_DOCUMENT SECTION_.
----------
Katie & Scott & Simon & Cecily.

Tag: baseball (Page 2 of 2)

Day 53: buy me some peanuts

I must admit that being in two fantasy baseball leagues this year has me a bit more excited about baseball season starting than I’ve been in past years.

We’re going with some friends in a couple weeks to see the local Oakland A’s take on the Red Sox, which promises to be a gluttonous all-you-can-eat night of bacchanalian delights.

Let’s take a break in the action to sigh at the fact that one of my pitchers, Atlanta SP1 Brett Myers has already let up three home runs after recording only four outs.  Keep it up!

I also purchase 5 pairs of tickets for Katie and I to go to a bunch of other Oakland A’s games that were on their promotional $2 ticket nights.  Excepting for the fact that the ticket “convenience” and “processing” fees are more than the actual ticket price in those cases, it was a frugal way of promising ourselves five nights at the Oakland ballpark this year.  The decision was partially influenced by the fact that our house is a mere BART stop away from the stadium.

I’m excited because Matt Holliday, who is on both of my fantasy teams, plays for a local team.  Additionally, the A’s rotation – while currently in a bit of disarray – is fielding a few youngsters with huge potential.  I hope that we’ll get to see them pitch at some point this season.

Katie is always excited about going to the ballpark (and rightfully so) because you get to throw peanut shells on the ground, an activity that is not available in most of the United States.

This excitement may fade, but the anticipation of a season of drama and injuries and pennant races is something we should all try to hold on to.  I know it’s hard when you’re from Pittsburgh and the biggest story that might involve your baseball team this year is the fact that they lost a preseason game to Manatee Community College.  NO LIE.

Still, anything could happen.  This is baseball.

Day 43: draft day

Tomorrow evening is this season’s fantasy baseball draft.  It starts at 6:30 and I’ve spent a few hours of the past few days cobbling together a spreadsheet that I think will help guide my decisions come draft time.

For those of you out there that have never experienced a fantasy draft before, it’s one of the most exciting things in the world.  I’m not a huge baseball fan; if I didn’t play fantasy baseball, I probably wouldn’t even follow the season too much.

For me, half the fun of the entire fantasy baseball season boils down to draft day.  The time pressure, combined with the fact that you are making decisions that will affect your team’s well-being for the next half year, makes every second important.  The adrenaline rush is one that I imagine similar to fleeing a wild animal.  Or more accurately, a wild animal forcing you to pick a team of professional baseball players.
----------
_PROVIDED MATERIAL_.
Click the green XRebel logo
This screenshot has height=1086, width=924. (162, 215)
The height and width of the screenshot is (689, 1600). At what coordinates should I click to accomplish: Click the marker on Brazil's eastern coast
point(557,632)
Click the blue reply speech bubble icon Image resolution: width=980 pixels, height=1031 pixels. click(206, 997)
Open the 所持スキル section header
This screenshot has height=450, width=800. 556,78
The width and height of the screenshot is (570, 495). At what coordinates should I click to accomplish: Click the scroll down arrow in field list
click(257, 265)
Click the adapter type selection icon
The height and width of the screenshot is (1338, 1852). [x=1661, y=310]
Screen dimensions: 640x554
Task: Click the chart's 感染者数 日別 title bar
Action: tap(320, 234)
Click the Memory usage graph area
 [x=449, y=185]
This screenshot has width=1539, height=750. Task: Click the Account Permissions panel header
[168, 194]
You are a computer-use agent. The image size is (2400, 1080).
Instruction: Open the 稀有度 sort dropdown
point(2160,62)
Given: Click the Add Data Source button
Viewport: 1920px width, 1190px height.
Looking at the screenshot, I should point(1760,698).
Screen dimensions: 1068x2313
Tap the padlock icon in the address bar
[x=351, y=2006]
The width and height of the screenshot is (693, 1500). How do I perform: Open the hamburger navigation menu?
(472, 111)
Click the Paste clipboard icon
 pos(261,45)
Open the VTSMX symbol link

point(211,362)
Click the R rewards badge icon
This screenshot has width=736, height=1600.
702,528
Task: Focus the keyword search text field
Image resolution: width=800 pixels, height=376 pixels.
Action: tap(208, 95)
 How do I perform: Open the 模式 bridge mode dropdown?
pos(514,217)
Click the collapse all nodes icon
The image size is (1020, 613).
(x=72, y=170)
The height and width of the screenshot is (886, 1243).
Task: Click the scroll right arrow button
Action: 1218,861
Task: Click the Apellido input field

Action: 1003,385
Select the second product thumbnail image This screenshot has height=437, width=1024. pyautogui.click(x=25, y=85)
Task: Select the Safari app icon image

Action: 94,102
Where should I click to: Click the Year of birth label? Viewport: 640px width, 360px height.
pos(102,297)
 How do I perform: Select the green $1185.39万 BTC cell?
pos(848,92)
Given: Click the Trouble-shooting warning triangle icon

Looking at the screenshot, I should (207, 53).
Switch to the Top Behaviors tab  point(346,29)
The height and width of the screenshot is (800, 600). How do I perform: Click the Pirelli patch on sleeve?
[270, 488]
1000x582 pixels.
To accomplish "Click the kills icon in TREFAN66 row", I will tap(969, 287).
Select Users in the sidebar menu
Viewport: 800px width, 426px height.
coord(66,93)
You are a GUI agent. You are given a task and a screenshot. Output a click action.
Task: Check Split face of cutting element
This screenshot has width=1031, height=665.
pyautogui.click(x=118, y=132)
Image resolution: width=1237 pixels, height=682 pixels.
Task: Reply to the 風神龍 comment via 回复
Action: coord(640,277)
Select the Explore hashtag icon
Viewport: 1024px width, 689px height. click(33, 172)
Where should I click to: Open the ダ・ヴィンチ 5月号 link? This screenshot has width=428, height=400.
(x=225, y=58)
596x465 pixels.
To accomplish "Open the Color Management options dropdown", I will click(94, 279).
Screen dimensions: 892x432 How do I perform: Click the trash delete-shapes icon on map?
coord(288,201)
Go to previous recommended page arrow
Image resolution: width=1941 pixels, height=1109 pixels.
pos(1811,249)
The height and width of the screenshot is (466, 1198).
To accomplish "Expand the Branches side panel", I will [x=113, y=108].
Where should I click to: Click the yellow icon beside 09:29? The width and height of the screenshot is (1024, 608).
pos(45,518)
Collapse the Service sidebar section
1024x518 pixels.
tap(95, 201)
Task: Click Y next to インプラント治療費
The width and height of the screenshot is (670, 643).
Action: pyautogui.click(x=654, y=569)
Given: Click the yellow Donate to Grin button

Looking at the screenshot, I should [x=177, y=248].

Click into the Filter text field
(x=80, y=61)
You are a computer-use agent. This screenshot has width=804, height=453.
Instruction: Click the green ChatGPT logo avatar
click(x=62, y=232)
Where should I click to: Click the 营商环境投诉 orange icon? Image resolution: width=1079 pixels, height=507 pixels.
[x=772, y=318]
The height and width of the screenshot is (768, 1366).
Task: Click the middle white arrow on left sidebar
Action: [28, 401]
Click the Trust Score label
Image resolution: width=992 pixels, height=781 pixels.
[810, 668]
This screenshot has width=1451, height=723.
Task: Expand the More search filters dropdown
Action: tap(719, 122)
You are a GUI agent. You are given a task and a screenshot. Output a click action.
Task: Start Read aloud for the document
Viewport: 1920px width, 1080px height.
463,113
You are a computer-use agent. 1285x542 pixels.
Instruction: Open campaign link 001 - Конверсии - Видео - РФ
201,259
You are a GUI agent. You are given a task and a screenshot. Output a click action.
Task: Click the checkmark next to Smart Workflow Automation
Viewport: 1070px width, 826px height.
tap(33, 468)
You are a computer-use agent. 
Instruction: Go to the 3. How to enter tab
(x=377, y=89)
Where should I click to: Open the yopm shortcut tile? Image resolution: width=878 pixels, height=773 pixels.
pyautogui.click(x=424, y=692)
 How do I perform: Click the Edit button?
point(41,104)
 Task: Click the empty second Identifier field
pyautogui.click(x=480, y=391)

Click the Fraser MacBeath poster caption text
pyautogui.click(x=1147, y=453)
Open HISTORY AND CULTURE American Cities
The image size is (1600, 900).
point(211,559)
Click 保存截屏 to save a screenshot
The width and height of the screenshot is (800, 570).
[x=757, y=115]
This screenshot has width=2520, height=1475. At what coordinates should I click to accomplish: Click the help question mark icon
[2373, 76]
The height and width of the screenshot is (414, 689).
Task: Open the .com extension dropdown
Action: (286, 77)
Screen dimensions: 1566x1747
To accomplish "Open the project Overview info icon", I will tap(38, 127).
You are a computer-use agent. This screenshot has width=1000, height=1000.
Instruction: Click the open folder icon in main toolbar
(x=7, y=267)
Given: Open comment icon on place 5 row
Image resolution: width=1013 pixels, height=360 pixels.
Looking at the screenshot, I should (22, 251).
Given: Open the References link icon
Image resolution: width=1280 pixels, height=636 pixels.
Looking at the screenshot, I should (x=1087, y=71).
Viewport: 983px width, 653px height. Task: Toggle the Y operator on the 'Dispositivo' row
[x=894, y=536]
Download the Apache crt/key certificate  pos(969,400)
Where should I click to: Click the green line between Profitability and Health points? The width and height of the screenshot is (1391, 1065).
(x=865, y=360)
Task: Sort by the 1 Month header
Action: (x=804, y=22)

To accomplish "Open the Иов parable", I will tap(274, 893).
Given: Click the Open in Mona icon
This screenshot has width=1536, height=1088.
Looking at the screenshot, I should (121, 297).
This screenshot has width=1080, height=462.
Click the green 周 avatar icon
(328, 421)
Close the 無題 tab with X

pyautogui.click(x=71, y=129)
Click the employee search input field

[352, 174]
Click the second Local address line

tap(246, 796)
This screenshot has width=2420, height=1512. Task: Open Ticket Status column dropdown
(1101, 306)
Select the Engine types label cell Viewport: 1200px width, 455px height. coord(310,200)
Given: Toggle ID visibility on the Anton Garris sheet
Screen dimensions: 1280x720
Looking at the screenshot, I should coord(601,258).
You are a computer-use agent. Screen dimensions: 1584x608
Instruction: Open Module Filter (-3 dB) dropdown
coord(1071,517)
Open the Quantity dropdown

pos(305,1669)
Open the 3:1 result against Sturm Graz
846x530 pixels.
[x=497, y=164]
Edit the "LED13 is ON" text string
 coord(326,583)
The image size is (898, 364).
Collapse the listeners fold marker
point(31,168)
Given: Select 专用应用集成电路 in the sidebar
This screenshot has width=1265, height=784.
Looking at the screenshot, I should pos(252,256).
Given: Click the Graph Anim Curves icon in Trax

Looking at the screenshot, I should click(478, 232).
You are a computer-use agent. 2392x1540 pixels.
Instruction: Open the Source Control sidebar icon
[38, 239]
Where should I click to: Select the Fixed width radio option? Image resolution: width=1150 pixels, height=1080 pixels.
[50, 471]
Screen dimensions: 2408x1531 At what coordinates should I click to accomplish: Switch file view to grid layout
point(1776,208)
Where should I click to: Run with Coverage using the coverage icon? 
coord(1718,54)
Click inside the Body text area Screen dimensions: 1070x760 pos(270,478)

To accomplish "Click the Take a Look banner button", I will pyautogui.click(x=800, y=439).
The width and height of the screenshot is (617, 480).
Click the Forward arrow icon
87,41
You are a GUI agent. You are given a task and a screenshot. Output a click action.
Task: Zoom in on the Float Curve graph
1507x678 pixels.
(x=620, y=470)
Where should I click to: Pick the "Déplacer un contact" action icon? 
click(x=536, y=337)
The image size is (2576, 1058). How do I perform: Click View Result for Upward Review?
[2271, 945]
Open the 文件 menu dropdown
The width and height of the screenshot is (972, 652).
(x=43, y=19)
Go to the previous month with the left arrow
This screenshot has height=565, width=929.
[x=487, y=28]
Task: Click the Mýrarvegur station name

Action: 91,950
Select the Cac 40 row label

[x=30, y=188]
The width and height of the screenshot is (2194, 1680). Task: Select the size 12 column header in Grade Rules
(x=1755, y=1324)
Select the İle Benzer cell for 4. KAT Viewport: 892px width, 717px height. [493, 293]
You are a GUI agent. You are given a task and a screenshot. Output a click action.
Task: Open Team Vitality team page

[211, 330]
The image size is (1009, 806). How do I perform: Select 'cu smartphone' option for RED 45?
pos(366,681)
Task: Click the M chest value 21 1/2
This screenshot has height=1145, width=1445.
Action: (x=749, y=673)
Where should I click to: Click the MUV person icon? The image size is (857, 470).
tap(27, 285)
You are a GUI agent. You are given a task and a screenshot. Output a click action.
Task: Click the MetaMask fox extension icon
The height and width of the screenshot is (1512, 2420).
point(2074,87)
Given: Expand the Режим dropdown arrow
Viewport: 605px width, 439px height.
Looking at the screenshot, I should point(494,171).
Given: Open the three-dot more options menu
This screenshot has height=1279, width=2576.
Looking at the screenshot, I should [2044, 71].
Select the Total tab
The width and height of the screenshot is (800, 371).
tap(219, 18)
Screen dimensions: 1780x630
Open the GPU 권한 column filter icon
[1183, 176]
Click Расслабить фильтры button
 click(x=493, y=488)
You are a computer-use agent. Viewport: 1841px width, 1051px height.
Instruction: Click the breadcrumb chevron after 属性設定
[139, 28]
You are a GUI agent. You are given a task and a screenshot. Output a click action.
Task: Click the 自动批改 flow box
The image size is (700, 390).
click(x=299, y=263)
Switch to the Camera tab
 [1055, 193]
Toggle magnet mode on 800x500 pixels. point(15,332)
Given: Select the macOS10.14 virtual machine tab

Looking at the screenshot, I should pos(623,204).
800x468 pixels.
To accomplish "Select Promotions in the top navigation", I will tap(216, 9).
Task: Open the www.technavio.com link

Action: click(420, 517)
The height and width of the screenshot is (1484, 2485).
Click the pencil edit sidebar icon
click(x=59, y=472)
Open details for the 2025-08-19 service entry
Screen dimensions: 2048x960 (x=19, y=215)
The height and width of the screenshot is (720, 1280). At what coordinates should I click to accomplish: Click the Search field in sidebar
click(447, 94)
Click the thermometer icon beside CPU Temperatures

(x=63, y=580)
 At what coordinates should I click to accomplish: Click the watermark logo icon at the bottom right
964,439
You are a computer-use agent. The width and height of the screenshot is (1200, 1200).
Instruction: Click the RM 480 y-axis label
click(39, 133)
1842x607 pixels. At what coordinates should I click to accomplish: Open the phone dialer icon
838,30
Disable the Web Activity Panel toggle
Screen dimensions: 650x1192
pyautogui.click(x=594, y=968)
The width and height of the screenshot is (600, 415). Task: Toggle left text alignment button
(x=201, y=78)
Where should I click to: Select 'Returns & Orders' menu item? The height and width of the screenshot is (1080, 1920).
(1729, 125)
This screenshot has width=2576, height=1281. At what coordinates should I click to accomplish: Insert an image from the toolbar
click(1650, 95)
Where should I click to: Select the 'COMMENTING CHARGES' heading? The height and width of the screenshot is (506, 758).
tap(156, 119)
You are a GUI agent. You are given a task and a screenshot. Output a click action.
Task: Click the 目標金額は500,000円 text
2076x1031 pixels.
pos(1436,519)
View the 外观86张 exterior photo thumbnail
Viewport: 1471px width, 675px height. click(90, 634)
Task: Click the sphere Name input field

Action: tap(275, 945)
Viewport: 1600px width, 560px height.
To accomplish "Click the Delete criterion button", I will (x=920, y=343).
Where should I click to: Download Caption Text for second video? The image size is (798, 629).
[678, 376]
----------
_WORK INSTRUCTIONS_.
Reproduce verbatim the stretch of the baseball blog post from "Tag: baseball (Page" through "in past years.".

_RESULT OF THIS TASK_.
Tag: baseball (Page 2 of 2)

Day 53: buy me some peanuts

I must admit that being in two fantasy baseball leagues this year has me a bit more excited about baseball season starting than I’ve been in past years.